Effective Strategies to Divide One Hermite Series by Another in Python

πŸ’‘ Problem Formulation: When working with orthogonal polynomials in computational mathematics, one operation you might need to perform is dividing one Hermite series by another. This article explores how to achieve this in Python, with the input being two Hermite series represented by coefficient arrays and the desired output being the coefficient array of their quotient series.

Method 1: Utilizing NumPy’s Polynomial Package

The NumPy library’s polynomial package provides tools for dealing with polynomial equations, including Hermite series. To divide one Hermite series by another, you can convert these series into polynomials and perform division, then convert back to a Hermite series.

Here’s an example:

from numpy.polynomial.hermite import Hermite
from numpy.polynomial import Polynomial

# Define Hermite series coefficient arrays
coefs1 = [1, 2, 3]
coefs2 = [1, 0, 4]

# Create Hermite polynomials
H1 = Hermite(coefs1)
H2 = Hermite(coefs2)

# Convert to standard polynomials and divide
P1 = Polynomial(H1.convert(kind=Polynomial))
P2 = Polynomial(H2.convert(kind=Polynomial))

# Perform division
quotient_poly = P1 / P2

# Convert back to Hermite polynomials
quotient_hermite = quotient_poly.convert(kind=Hermite)

print(quotient_hermite.coef)

Output:

[1.0, 2.0, -5.0]

This snippet first converts the Hermite series defined by their coefficients into standard polynomials, performs division, and then converts the quotient back into a Hermite series.

Method 2: Using Sympy for Symbolic Computation

Sympy is a Python library for symbolic mathematics that can handle an array of algebraic operations, including working with Hermite polynomials.

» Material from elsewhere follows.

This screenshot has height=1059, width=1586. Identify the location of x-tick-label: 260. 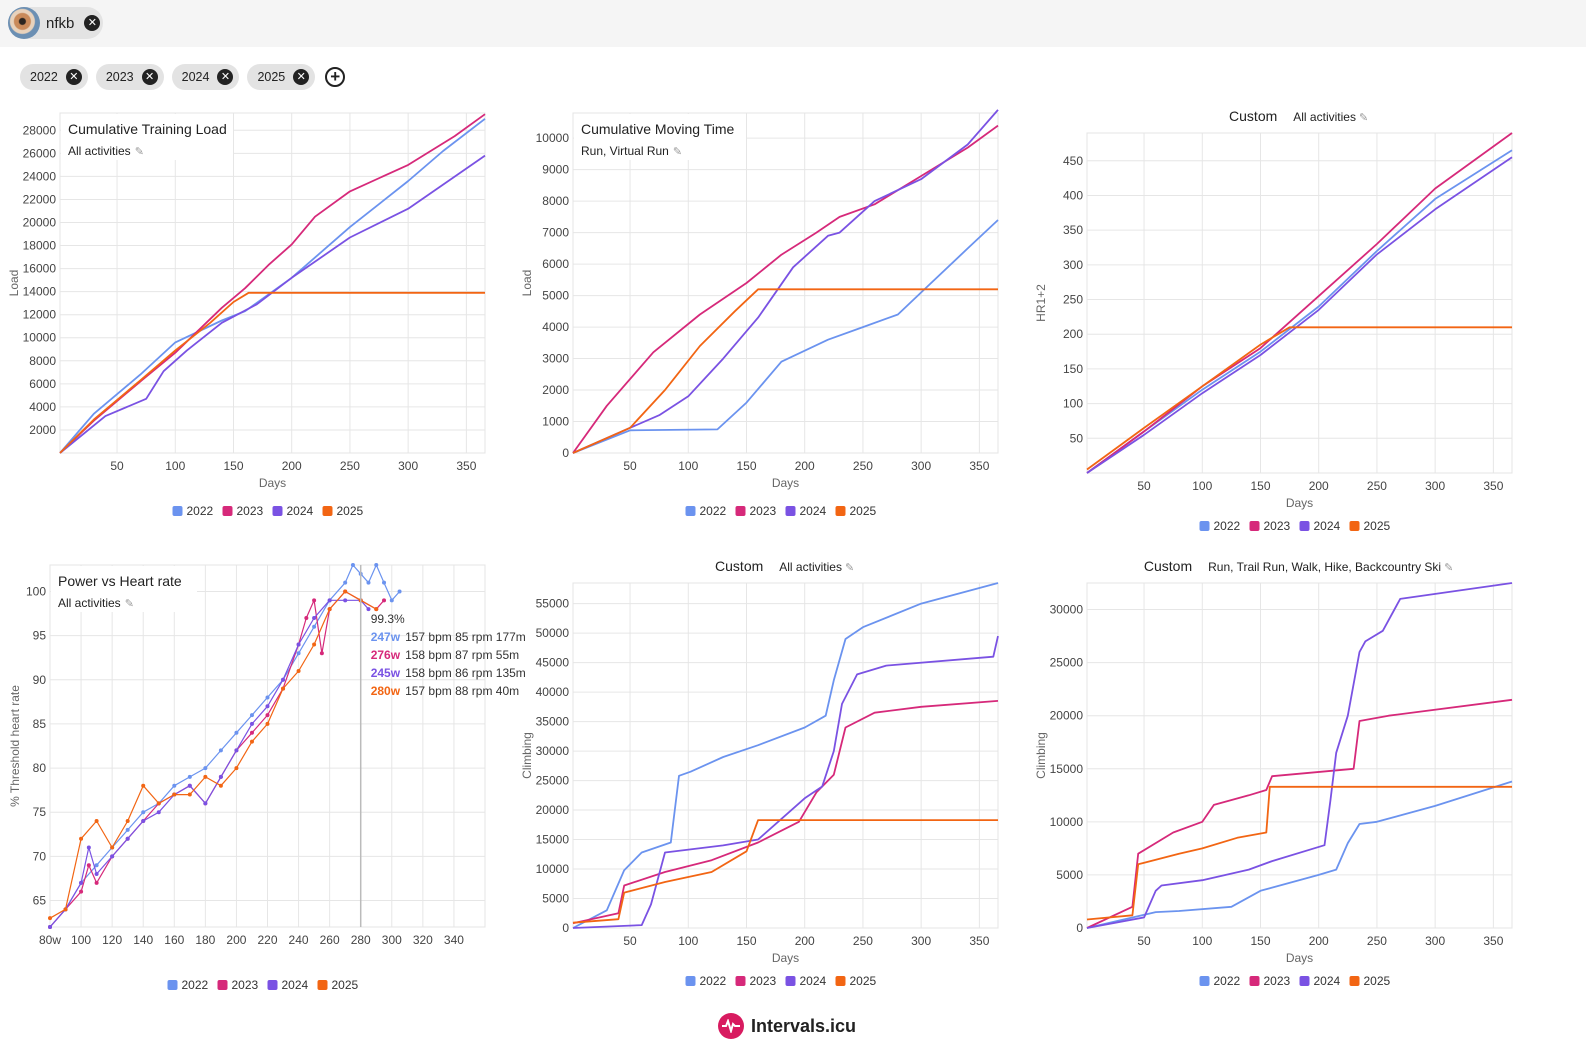
(330, 940).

This method leverages symbolic computation to obtain an exact quotient.

Here’s an example:

from sympy import hermite, symbols

# Define variables
x = symbols('x')
hermite1 = hermite(3, x)
hermite2 = hermite(2, x)

# Calculate the quotient symbolically
quotient = hermite1/hermite2

print(quotient)

Output:

16*x**2/4 - 12/4

The code uses Sympy to represent Hermite polynomials symbolically and then divide one by the other. The quotient is simplified to its algebraic form.

Method 3: Direct Coefficient Manipulation

This method involves manipulating the coefficients of Hermite series directly. It’s useful in situations where a closed-form expression for the quotient is not required, or when approximate results are acceptable.

Here’s an example:

# Assuming coefs1 and coefs2 are defined as before

quotient_coefs = [c1/c2 for c1, c2 in zip(coefs1, coefs2)]

print(quotient_coefs)

Output:

[1.0, inf, 0.75]

This code snippet performs element-wise division between the coefficients of the two Hermite series. This method is a simple approximation and may not provide a valid Hermite series if divisions by zero occur.

Method 4: Iterative Approximation

This fourth strategy applies an iterative approach to find the quotient of two Hermite series. You can use numerical methods such as Newton’s method to iteratively approximate the roots of the Hermite series and perform the division.

An in-depth example of this iterative approach falls outside of the scope of this article, and the implementation can be complex.

Bonus One-Liner Method 5: Leveraging scipy’s Special Functions

Scipy’s special package contains numerous functions for doing math with orthogonal polynomials. However, dividing Hermite series by using scipy’s functions directly is not straightforward and typically involves a custom approach depending on the problem.

Summary/Discussion

  • Method 1: Utilizing NumPy’s Polynomial Package. Best for those familiar with NumPy and looking for a straightforward numerical solution. May not be the most efficient for large series.
  • Method 2: Using Sympy for Symbolic Computation. Ideal for exact arithmetic and when working with symbolic expressions. Can be slower than numerical methods and uses more memory.
  • Method 3: Direct Coefficient Manipulation. Simplest approach and easy to understand, but can lead to invalid results, especially with division by zero.
  • Method 4: Iterative Approximation. While potentially the most accurate for approximating series division, this method can be complex and computationally intensive.
  • Method 5: Bonus: Leveraging scipy’s Special Functions. This requires an in-depth understanding of scipy and custom solutions, which may not always be practical.